#### [TEXTO DE ORIGEM]
----

01 Setembro 2020
“No entanto, Bento XVI escolheu o caminho oposto, como, aliás, o fizera em muitas outras ocasiões e por diversos motivos (e K. Wojtyla antes dele): ia do centro para a periferia, minando, assim, a reciprocidade entre o primado da Sé Romana e a colegialidade dos sucessores dos apóstolos colocados à frente das Igrejas, verdade proclamada pelo Vaticano II”, escreve Jesús Martínez Gordo, padre e teólogo da diocese de Bilbao, em artigo publicado por Religión Digital, 30-08-2020. A tradução é de Wagner Fernandes de Azevedo.
Em 28 de agosto, uma comissão da Conferência Episcopal Italiana entregou a Francisco uma cópia do novo missal. O Papa agradeceu o gesto, destacando a importância do trabalho realizado e a continuidade na aplicação do Vaticano II. O referido missal, que será obrigatório na Itália a partir de 04 de abril de 2021, Domingo de Páscoa, apresenta, entre outros, um detalhe que não passou despercebido, pelo menos entre nós: mantém a expressão “derramado por vós e por todos” na consagração do vinho.
Há muita tinta escrita nos últimos anos sobre o assunto. Talvez, por isso, valha a pena recordar mais uma vez o que significa recuperar tal tradução nos tempos eclesiais atuais: a meu ver, uma importante advertência aos partidários, neste e em outros assuntos, de uma leitura involutiva da reforma, que, aprovada na sala conciliar, ratificada e promovida por Paulo VI e “recebida” pela grande maioria do povo de Deus, foi torpedeada – desde os primeiros momentos – pelo teólogo J. Ratzinger, posteriormente prefeito da Congregação para a Doutrina da Fé e papa Bento XVI; emérito hoje.

----

#### [INSTRUÇÃO DADA 1]
Por favor, transcreva fielmente, dos registros, da linha que contém "The height and width of the screenshot is (388, 724)." até a linha que contém "click(x=632, y=293)", incluindo as duas. Deixe as imagens fora da resposta.

----

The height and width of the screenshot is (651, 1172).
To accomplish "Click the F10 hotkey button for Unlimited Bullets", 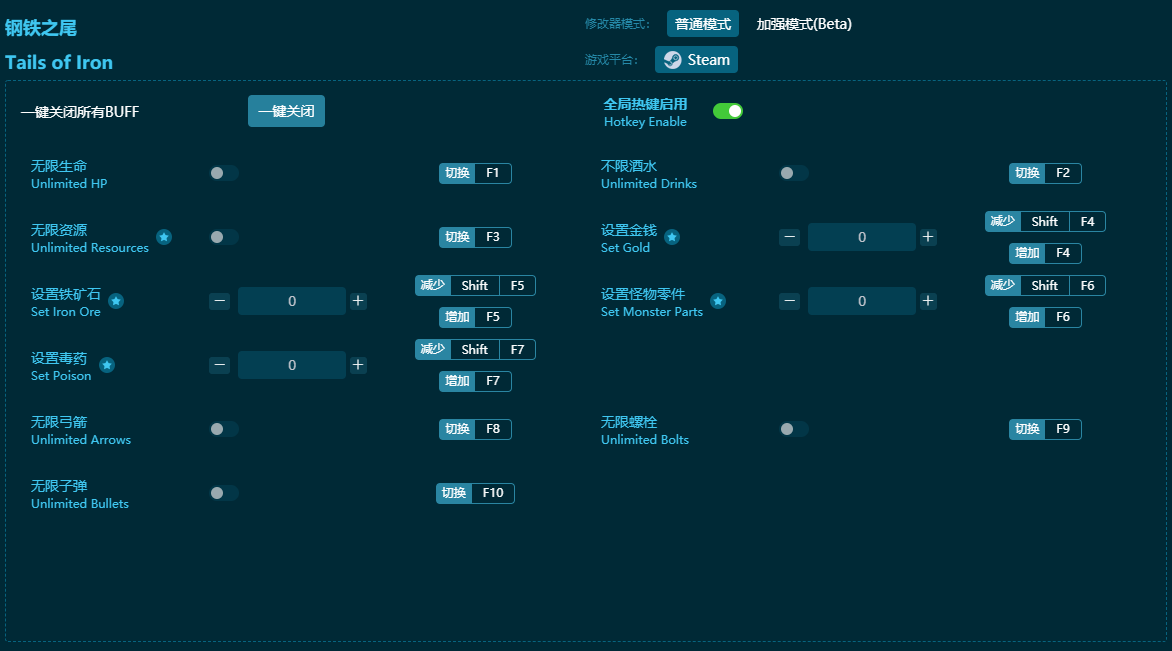I will coord(492,493).
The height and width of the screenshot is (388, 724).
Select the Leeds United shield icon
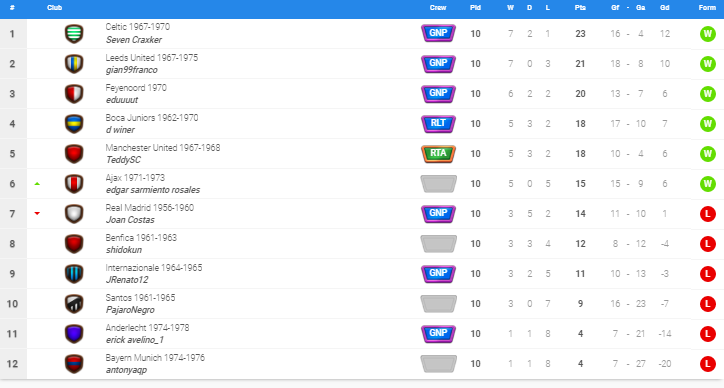click(74, 64)
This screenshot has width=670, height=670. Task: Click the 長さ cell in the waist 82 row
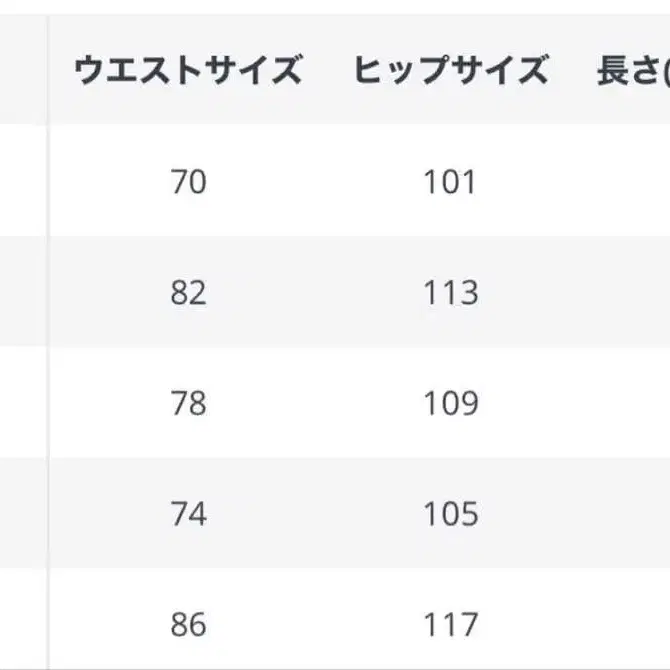click(x=632, y=293)
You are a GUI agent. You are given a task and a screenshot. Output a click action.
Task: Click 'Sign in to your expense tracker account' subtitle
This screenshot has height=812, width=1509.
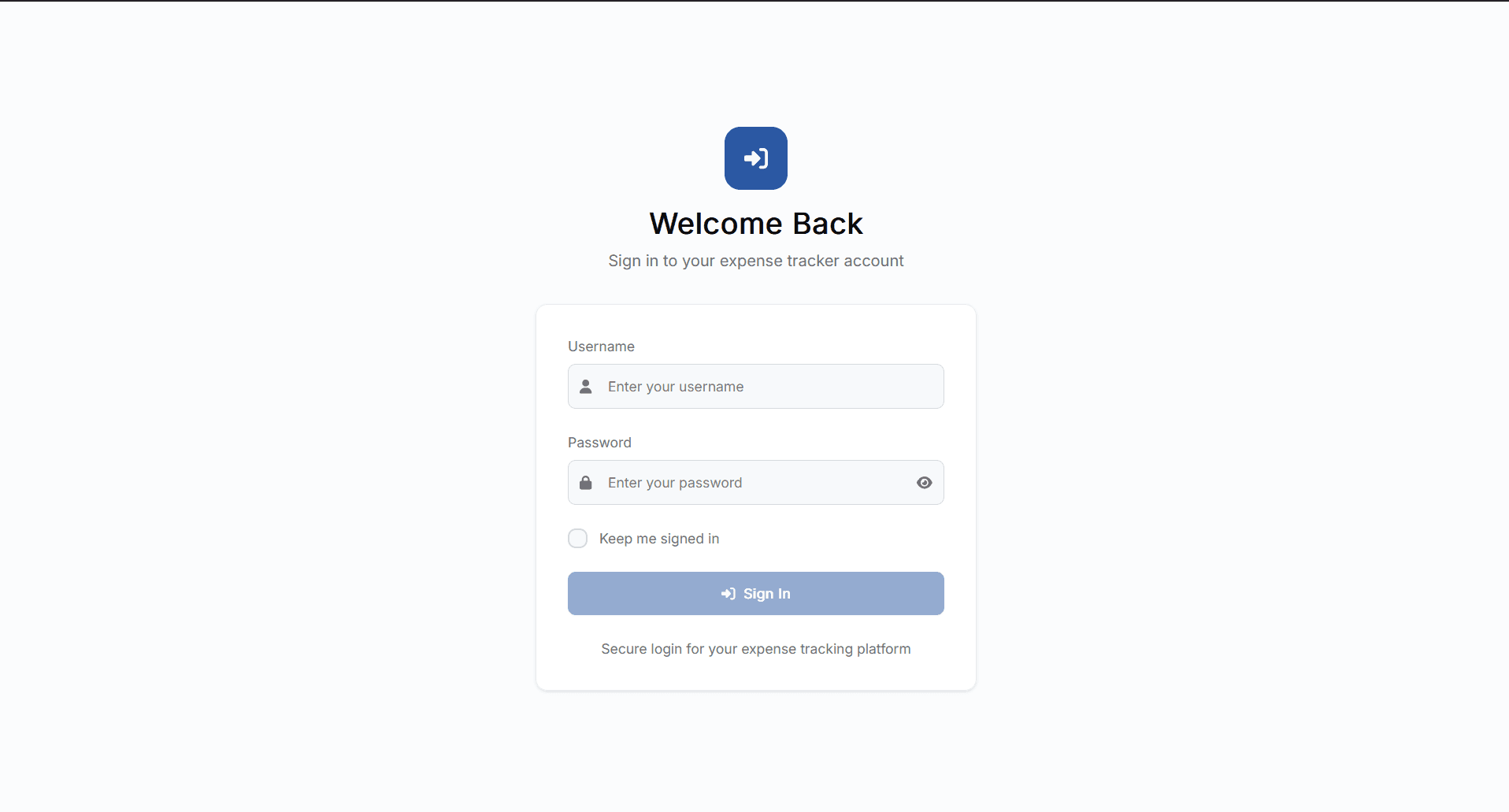[755, 261]
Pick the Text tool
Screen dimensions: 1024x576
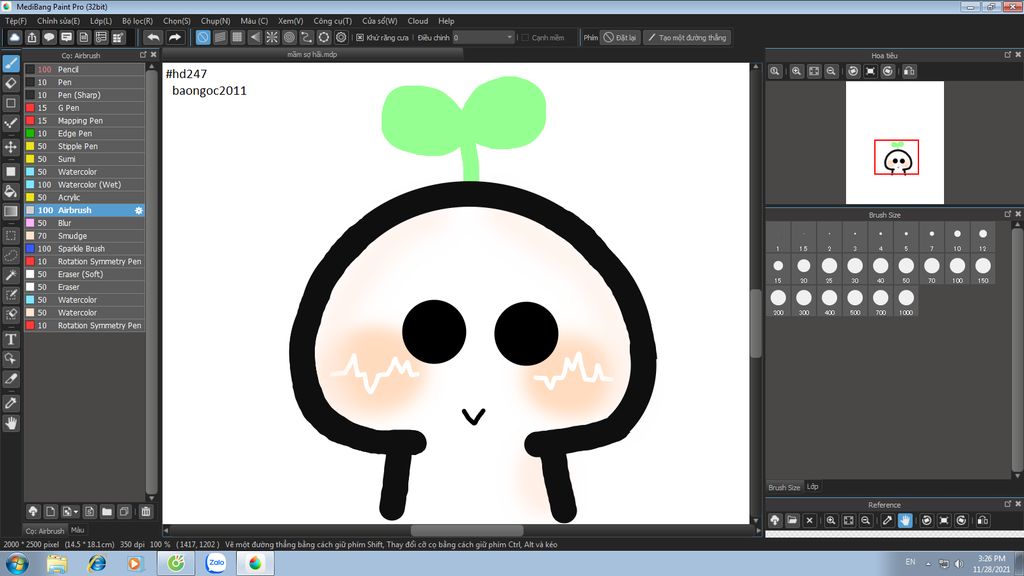coord(11,339)
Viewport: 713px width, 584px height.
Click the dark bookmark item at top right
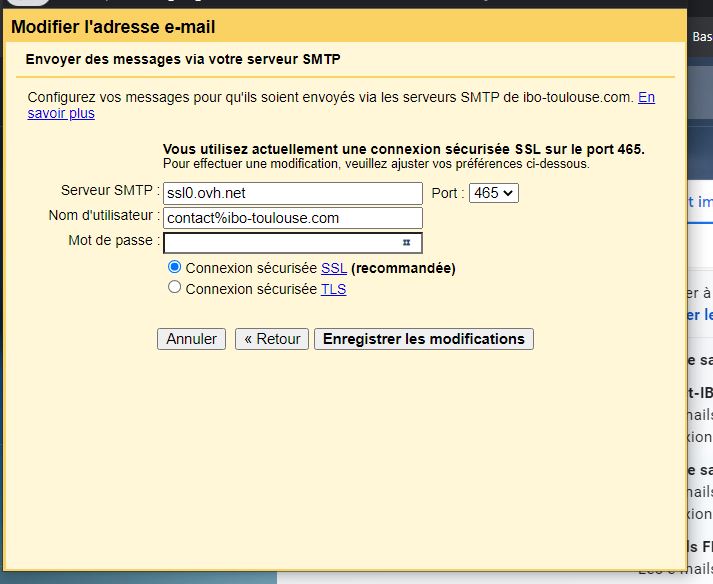point(701,36)
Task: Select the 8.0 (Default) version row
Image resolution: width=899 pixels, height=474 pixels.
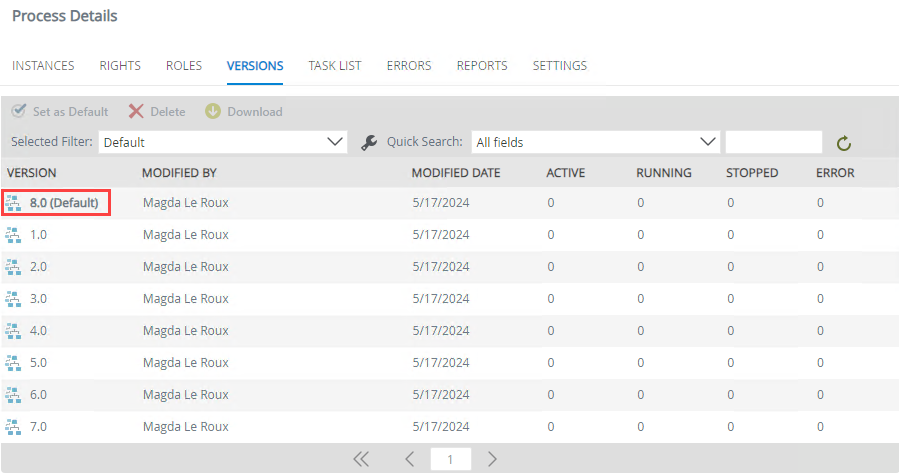Action: pyautogui.click(x=64, y=203)
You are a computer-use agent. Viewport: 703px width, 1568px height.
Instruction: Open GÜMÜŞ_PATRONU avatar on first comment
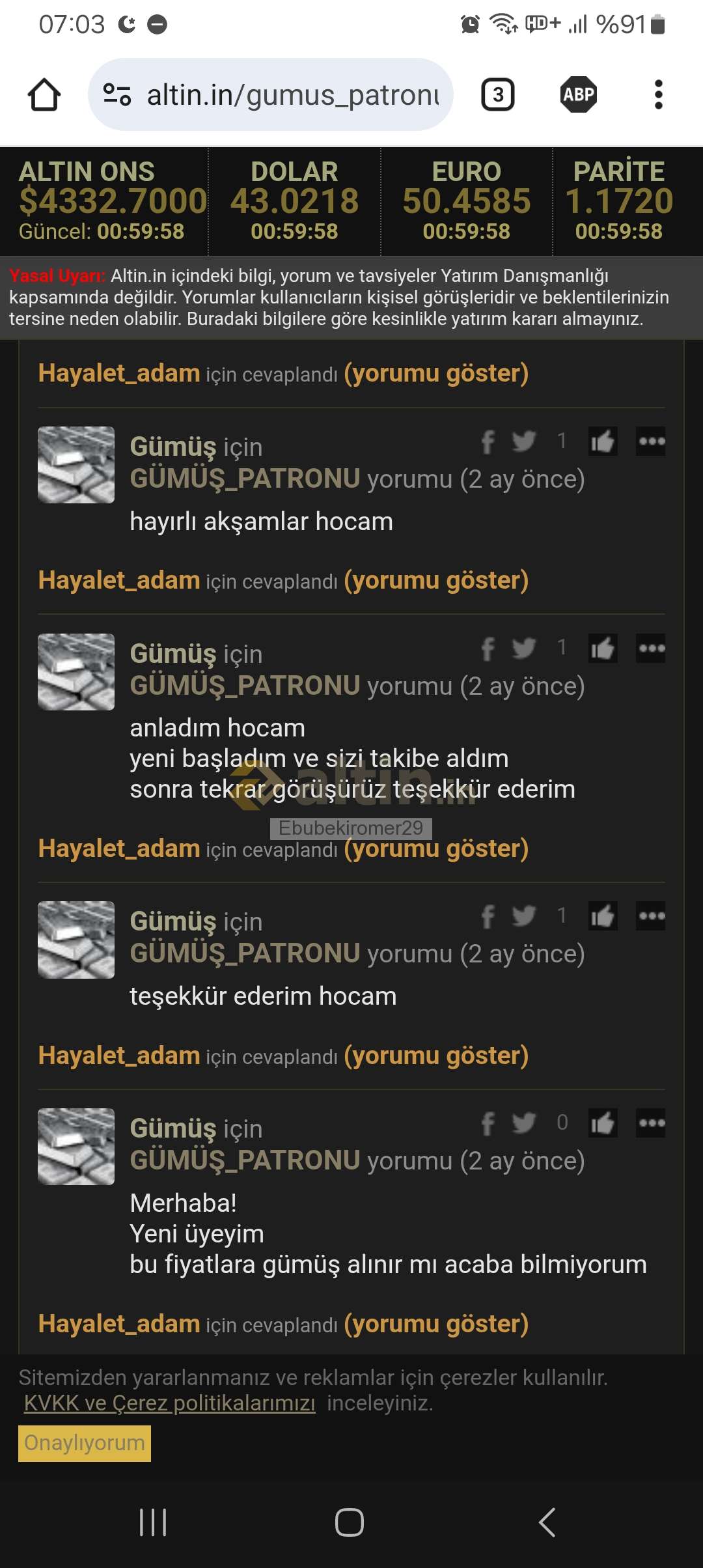[76, 464]
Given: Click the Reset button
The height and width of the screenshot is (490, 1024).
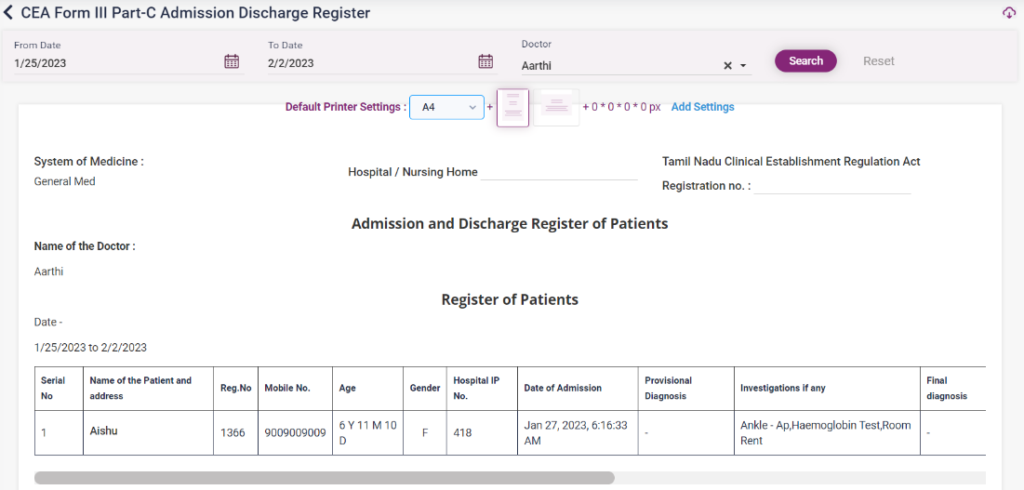Looking at the screenshot, I should 878,61.
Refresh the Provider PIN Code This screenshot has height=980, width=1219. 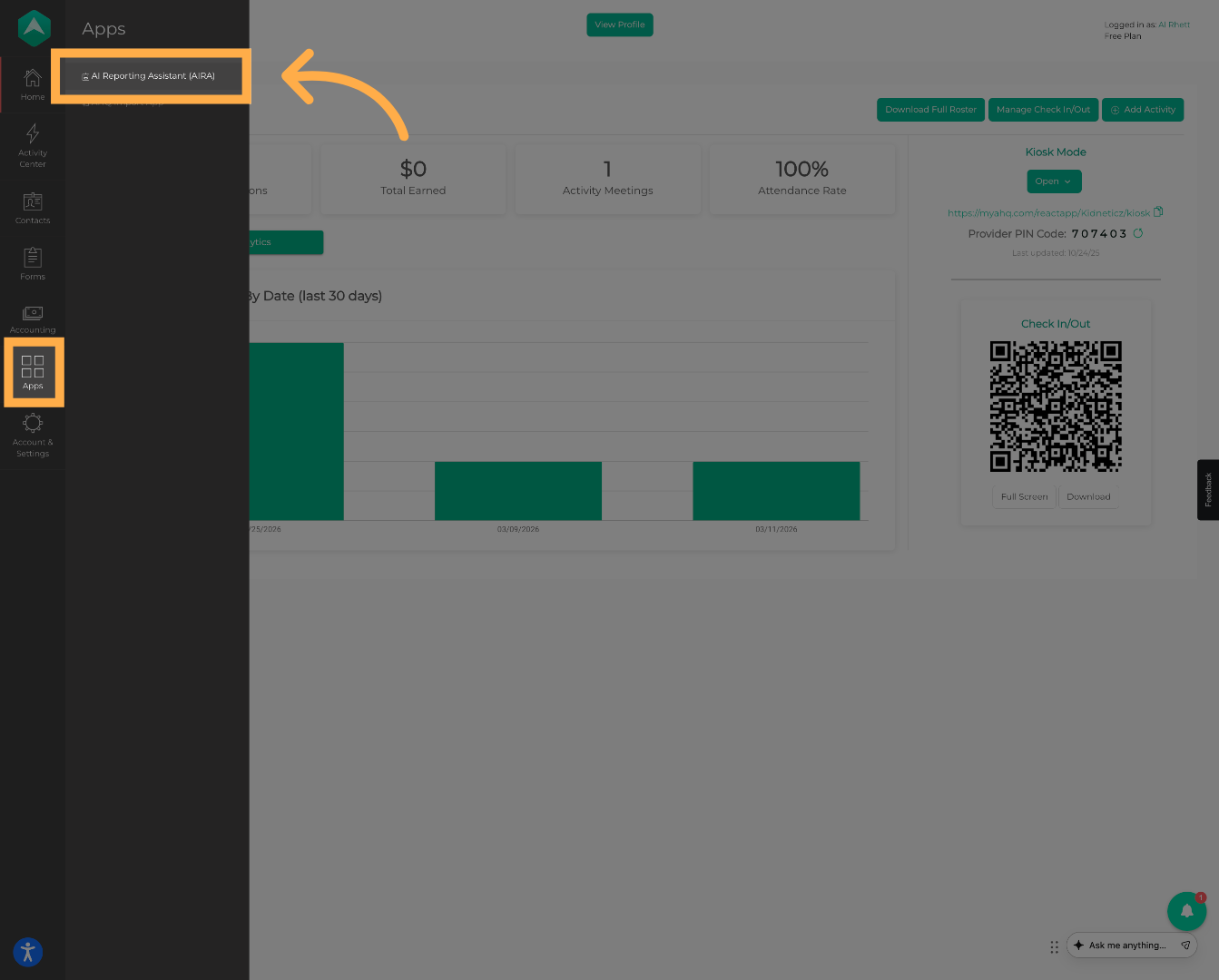point(1138,233)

----

#### [INSTRUÇÃO DADA 2]
Segundo o texto sobre o novo missal italiano, por que vale a pena recordar mais uma vez o que significa recuperar a tradução “por todos”, e que significado o autor atribui a essa recuperação?

#### [RESPOSTA 1]
The height and width of the screenshot is (388, 724).
Select the Leeds United shield icon
click(74, 64)
This screenshot has width=670, height=670. Task: Click the 長さ cell in the waist 82 row
click(x=632, y=293)

#### [RESPOSTA 2]
Vale a pena recordá-lo porque nos últimos anos muita tinta foi escrita sobre o assunto. Para o autor, recuperar essa tradução é uma importante advertência aos partidários de uma leitura involutiva da reforma.